▶ _Task requirements_: Using the material below, print the line that contains "težave s sluhom (74, 2450)", the line that contains "renovacija garaže (36, 2417)", and every line in between, exactly and nothing else.
<<<<
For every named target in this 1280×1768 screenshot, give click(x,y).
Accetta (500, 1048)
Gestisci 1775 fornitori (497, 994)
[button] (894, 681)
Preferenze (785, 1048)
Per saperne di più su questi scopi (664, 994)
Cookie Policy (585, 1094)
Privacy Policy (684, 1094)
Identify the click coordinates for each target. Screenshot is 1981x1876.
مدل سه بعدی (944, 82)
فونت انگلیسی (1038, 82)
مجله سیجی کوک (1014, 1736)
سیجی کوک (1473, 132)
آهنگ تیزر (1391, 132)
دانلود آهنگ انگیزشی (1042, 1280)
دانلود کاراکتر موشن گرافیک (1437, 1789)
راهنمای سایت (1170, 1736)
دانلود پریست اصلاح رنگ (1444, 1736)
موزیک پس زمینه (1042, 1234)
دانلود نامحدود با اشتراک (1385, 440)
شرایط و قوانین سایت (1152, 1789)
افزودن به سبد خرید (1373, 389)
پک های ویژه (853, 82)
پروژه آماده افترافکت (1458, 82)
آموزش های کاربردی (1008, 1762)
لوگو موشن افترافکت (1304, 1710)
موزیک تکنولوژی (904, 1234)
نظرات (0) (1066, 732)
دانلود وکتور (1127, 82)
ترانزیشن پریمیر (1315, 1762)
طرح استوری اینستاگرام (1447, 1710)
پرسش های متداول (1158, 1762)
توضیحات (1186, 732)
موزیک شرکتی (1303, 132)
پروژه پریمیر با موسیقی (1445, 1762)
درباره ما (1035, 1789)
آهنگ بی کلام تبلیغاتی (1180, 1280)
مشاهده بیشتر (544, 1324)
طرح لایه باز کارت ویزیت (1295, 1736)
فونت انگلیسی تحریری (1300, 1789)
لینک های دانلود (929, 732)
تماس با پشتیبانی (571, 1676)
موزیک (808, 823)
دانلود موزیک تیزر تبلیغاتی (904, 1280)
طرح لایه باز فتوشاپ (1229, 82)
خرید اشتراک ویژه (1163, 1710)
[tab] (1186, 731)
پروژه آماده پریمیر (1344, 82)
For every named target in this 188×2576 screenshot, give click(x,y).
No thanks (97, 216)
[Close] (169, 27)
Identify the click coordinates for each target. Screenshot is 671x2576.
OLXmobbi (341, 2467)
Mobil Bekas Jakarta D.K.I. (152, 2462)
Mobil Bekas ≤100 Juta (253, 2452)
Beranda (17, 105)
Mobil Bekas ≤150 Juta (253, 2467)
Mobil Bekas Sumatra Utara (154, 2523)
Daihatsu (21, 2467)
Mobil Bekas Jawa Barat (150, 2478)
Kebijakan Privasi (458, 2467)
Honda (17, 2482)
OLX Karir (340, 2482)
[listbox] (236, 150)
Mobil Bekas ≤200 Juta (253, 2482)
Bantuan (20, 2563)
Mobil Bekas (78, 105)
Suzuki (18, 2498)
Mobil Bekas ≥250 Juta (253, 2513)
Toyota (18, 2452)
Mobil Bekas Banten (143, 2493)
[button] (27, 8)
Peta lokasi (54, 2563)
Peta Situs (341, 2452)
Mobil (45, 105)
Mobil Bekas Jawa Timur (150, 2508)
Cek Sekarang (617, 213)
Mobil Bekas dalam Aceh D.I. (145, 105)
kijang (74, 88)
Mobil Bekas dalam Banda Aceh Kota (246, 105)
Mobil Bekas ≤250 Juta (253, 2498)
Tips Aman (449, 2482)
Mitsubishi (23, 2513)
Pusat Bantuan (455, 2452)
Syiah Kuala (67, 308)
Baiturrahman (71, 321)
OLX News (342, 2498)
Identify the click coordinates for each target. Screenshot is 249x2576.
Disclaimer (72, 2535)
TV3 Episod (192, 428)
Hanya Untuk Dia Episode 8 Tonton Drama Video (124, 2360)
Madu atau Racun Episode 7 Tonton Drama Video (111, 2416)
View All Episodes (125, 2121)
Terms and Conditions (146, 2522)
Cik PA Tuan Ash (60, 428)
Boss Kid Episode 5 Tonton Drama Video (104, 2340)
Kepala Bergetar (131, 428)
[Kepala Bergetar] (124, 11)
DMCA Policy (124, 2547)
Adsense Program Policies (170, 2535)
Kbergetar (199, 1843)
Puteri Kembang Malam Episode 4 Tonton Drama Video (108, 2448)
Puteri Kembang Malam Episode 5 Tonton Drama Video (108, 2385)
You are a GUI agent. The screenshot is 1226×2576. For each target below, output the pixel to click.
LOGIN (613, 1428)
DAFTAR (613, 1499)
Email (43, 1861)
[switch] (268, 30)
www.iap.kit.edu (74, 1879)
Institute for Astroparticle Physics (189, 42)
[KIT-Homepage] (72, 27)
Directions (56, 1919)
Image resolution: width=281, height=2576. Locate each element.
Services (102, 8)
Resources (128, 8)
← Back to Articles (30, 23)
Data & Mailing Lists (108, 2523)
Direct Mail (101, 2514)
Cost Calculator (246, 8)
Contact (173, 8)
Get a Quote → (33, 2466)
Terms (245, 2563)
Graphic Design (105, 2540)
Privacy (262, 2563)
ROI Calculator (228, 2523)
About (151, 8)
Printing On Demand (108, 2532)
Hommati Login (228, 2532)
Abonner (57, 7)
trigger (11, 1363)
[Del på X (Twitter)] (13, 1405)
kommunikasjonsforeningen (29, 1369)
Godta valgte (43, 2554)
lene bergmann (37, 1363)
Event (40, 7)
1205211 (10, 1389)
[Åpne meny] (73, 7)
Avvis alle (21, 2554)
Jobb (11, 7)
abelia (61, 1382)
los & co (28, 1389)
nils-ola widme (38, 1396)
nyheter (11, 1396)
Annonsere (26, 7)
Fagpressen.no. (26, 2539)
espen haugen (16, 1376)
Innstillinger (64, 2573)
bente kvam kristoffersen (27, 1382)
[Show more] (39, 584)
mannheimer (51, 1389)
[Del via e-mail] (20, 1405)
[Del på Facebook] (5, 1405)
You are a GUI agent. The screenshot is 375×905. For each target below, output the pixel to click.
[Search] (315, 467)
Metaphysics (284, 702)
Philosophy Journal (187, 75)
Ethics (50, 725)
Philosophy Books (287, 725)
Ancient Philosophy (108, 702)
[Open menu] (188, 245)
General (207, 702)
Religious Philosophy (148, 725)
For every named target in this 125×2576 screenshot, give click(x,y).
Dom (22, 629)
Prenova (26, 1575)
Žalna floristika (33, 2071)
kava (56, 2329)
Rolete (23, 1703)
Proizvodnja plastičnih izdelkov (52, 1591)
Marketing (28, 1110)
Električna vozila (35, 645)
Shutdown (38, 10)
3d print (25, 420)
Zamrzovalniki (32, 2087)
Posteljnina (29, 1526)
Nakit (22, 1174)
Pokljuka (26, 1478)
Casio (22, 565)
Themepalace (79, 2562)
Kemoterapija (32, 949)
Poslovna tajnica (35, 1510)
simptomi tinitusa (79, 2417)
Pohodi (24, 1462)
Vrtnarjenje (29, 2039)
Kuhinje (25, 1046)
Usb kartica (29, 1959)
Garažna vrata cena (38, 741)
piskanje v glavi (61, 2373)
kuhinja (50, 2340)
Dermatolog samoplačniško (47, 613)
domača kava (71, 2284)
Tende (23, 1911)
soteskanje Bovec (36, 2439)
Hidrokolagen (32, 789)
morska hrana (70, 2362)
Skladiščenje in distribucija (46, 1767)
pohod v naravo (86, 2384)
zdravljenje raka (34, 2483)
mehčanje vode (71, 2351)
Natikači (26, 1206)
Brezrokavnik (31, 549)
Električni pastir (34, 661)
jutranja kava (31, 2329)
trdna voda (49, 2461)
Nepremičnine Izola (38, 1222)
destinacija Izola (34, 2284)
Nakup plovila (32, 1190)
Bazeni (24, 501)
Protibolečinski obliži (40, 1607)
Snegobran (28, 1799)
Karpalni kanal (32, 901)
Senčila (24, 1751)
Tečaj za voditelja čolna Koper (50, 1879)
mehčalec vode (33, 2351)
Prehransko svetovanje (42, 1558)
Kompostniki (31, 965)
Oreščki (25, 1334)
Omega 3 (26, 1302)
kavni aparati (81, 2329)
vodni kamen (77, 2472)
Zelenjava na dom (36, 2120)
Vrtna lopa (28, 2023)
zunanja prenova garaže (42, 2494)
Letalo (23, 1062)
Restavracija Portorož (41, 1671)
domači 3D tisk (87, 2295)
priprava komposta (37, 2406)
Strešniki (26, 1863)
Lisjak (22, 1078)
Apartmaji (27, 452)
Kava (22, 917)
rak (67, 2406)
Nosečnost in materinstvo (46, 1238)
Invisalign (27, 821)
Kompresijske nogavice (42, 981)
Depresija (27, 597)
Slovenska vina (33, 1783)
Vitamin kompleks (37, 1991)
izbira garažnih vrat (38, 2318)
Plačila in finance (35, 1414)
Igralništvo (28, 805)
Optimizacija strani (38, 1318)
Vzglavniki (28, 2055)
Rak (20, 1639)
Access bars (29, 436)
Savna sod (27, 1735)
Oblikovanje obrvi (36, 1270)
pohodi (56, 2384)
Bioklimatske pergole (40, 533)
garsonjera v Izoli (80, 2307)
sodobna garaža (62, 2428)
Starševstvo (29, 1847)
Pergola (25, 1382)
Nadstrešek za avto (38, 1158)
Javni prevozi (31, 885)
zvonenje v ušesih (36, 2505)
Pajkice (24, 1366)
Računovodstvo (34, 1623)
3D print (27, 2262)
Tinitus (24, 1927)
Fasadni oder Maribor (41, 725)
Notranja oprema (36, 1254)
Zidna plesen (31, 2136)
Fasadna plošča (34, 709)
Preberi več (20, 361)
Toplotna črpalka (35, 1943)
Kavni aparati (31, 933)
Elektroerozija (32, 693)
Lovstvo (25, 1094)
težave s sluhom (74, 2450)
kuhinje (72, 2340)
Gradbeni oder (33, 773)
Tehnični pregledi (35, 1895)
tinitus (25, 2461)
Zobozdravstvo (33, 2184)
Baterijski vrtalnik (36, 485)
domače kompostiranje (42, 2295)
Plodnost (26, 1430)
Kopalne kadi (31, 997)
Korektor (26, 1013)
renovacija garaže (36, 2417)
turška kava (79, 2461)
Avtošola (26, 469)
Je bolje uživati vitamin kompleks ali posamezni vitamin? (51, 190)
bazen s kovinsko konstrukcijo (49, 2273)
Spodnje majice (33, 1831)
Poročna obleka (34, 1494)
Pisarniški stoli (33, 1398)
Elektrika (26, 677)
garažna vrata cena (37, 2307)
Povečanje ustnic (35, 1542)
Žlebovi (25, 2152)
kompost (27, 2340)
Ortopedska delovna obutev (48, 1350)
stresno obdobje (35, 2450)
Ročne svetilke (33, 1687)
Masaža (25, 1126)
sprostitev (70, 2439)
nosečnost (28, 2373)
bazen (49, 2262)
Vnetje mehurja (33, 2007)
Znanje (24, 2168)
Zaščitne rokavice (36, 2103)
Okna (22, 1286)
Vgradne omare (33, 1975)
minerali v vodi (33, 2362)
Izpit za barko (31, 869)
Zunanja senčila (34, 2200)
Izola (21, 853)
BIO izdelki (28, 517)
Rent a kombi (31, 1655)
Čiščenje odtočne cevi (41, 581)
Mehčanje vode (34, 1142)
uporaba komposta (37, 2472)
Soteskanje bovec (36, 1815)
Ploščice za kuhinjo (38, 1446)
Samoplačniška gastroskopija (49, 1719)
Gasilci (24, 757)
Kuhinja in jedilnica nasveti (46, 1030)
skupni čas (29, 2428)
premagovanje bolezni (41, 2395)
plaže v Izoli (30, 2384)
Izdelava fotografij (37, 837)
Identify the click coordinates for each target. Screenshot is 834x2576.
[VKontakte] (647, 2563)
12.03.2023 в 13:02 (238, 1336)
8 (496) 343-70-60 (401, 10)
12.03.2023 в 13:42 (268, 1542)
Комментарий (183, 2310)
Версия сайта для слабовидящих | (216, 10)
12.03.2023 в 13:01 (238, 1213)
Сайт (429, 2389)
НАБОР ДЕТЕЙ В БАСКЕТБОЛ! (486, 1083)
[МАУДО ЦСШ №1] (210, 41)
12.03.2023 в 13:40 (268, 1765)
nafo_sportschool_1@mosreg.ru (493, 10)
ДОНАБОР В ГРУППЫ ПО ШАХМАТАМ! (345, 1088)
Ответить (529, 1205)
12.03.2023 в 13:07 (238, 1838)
>>>>
▶ _Expected answer_:
težave s sluhom (74, 2450)
kuhinje (72, 2340)
Gradbeni oder (33, 773)
Tehnični pregledi (35, 1895)
tinitus (25, 2461)
Zobozdravstvo (33, 2184)
Baterijski vrtalnik (36, 485)
domače kompostiranje (42, 2295)
Plodnost (26, 1430)
Kopalne kadi (31, 997)
Korektor (26, 1013)
renovacija garaže (36, 2417)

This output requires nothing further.